From School Library Journal
PreSchool-Grade 3-A sweet dose of bibliotherapy that explores the similarities and differences among people. The story is told from the point of view of a little girl anticipating a visit to her grandmother's house. Every day as she waits, the girl and her mother go on an errand. On each of these trips, the child encounters someone who is different-someone who is either older, speaks another language, has a disability, or is of a different race-but who is doing the same thing she is. Acrylic paints highlight only a few items or people in each of the pen-and-ink illustrations, inviting children to take a closer look while reinforcing the story's point. Tolerance and acceptance are difficult concepts to address for a young audience, and this book does it in a manner that can be applied to a number of situations.
Jane Marino, Scarsdale Public Library, NY
Copyright 1999 Reed Business Information, Inc.

Independent Publisher
Overall this is a thoughtful and attractive presentation of a meaningful subject which will be of interest to elementary age ....


Customer Reviews

beautiful illustrations and story line5
let me just say i loved this book!...i came across it at my God daughters house this weekend.....it's such a great lesson ...and in such a simple easy to read way...Grace has it on her reading table as her favorite book....which is saying something.....this is a girl that has a room full of the latest toys and books....and i loved reading it to her...there's a great story line...as well as such detailed interesting illustrations...it's a must have for every child!...catherine marvis

Different Just Like Me5
I had an opportunity to read Different Just Like Me and was so touched by the author's spirit towards diversity of all people, shapes, colors, conditions, and ailments. This is a wonderful starter book for preschool to young elementary aged children to put language to difference, and to begin awareness to how being different and unique... is really what we're all about. Each page has a new element, be it Braille, sign language, explanation of fruits and vegetables - and makes connections between the differences in each. Wonderful work!

Tepid and Discouraging2
I've read this book a number of time with my daughter. The odd premise is that we are all alike despite our differences. The main character, April, encounters people who are different races or ethnicities, people with disabilities, even boys and men, and . . .nothing much happens.
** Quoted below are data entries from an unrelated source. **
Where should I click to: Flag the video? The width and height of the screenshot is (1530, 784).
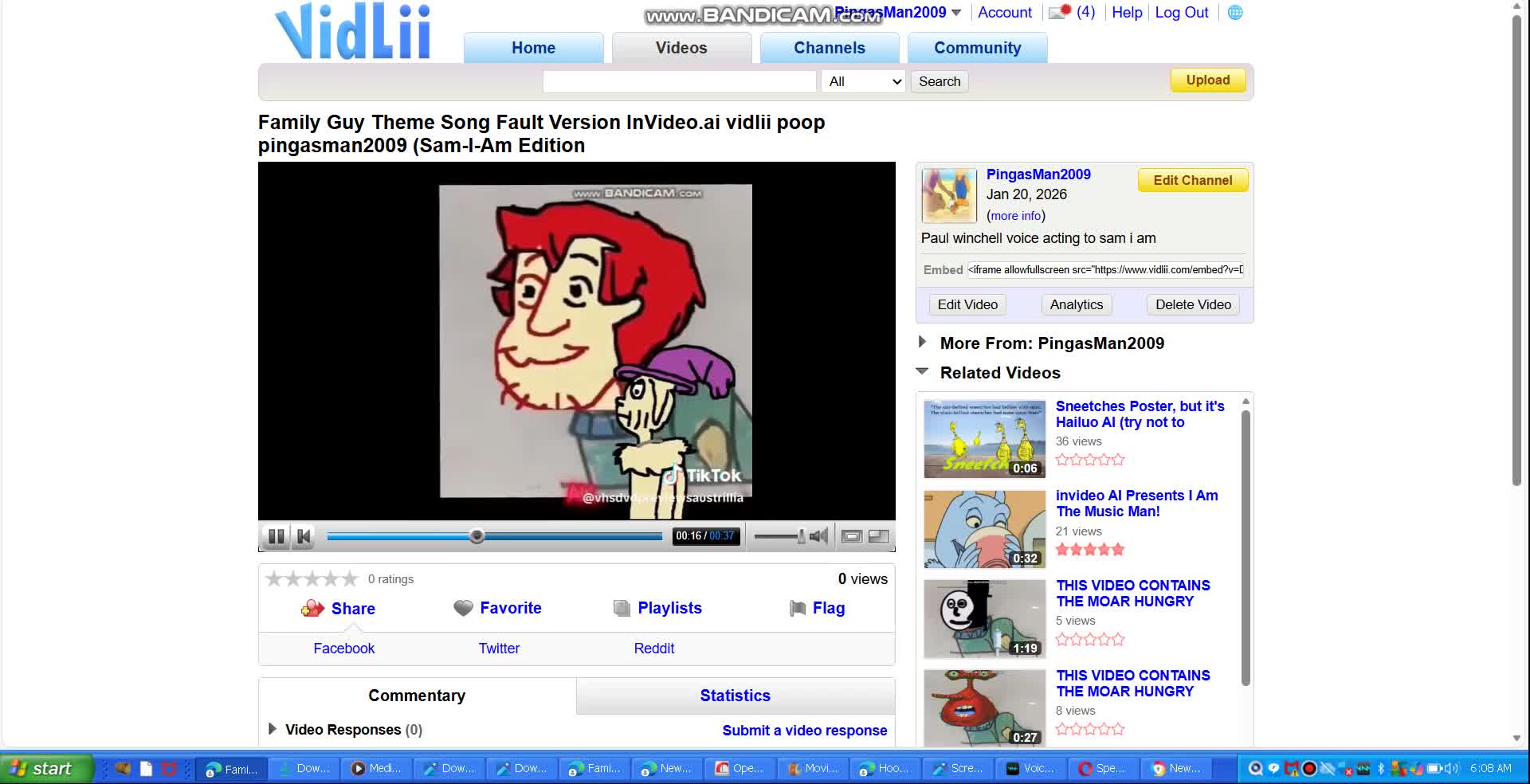click(829, 608)
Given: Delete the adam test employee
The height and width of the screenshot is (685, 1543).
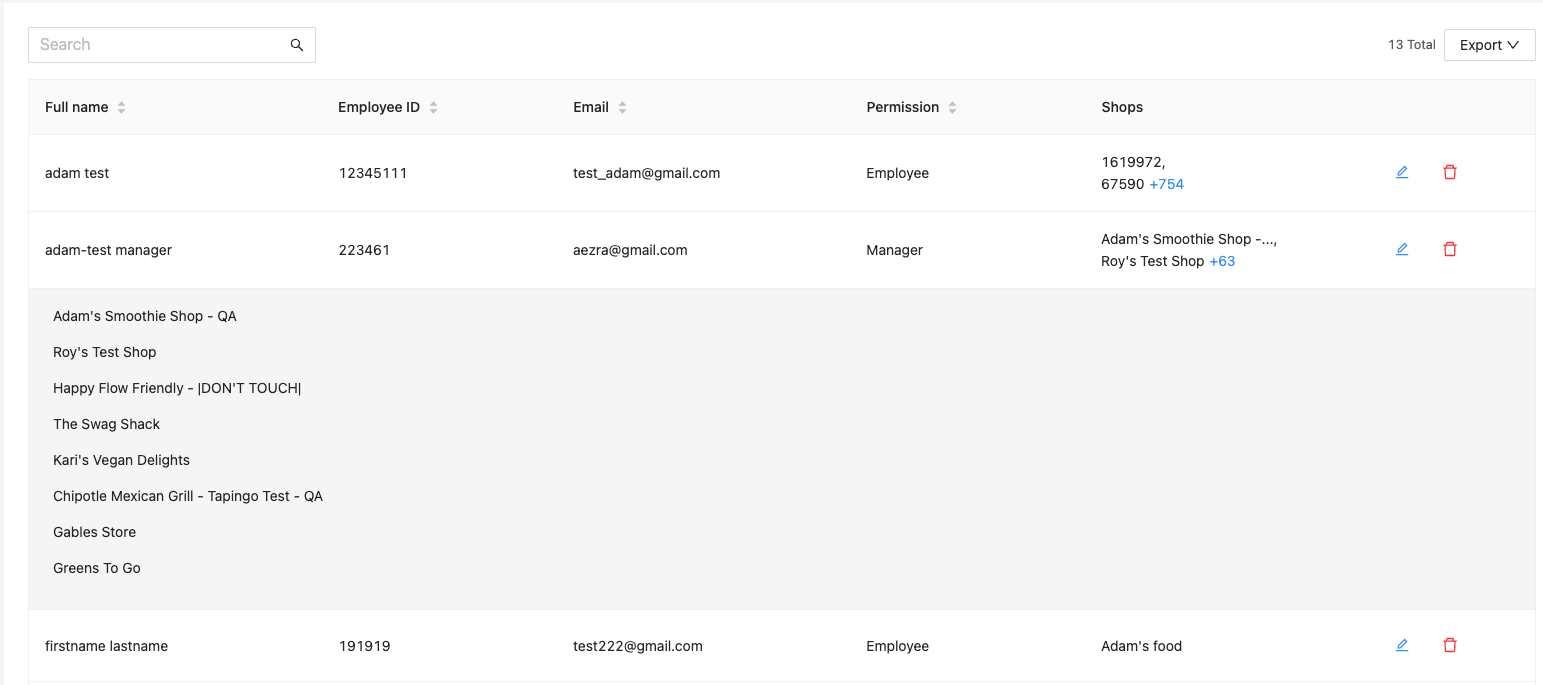Looking at the screenshot, I should click(1449, 172).
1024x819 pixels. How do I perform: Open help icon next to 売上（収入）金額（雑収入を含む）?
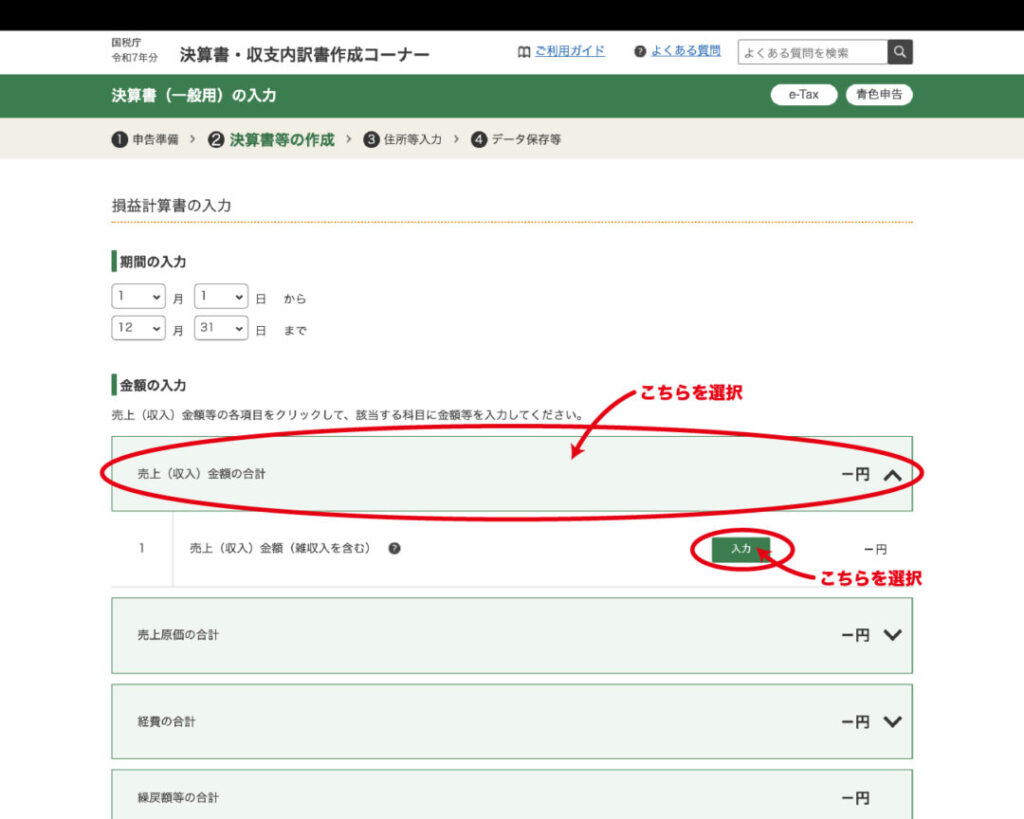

She has these encounters before and during a weekend train trip to visit her Grandmother. (Oddly, nothing is made of how older people are different but the same.) Her Grandmother cuts a bunch of different flowers and gives April the bouquet.

This aggregation of flowers symbolizes, one must suppose, that different people can be in the same place. Gosh!

The story is weak, the premise flimsy, but the illustrations are OK.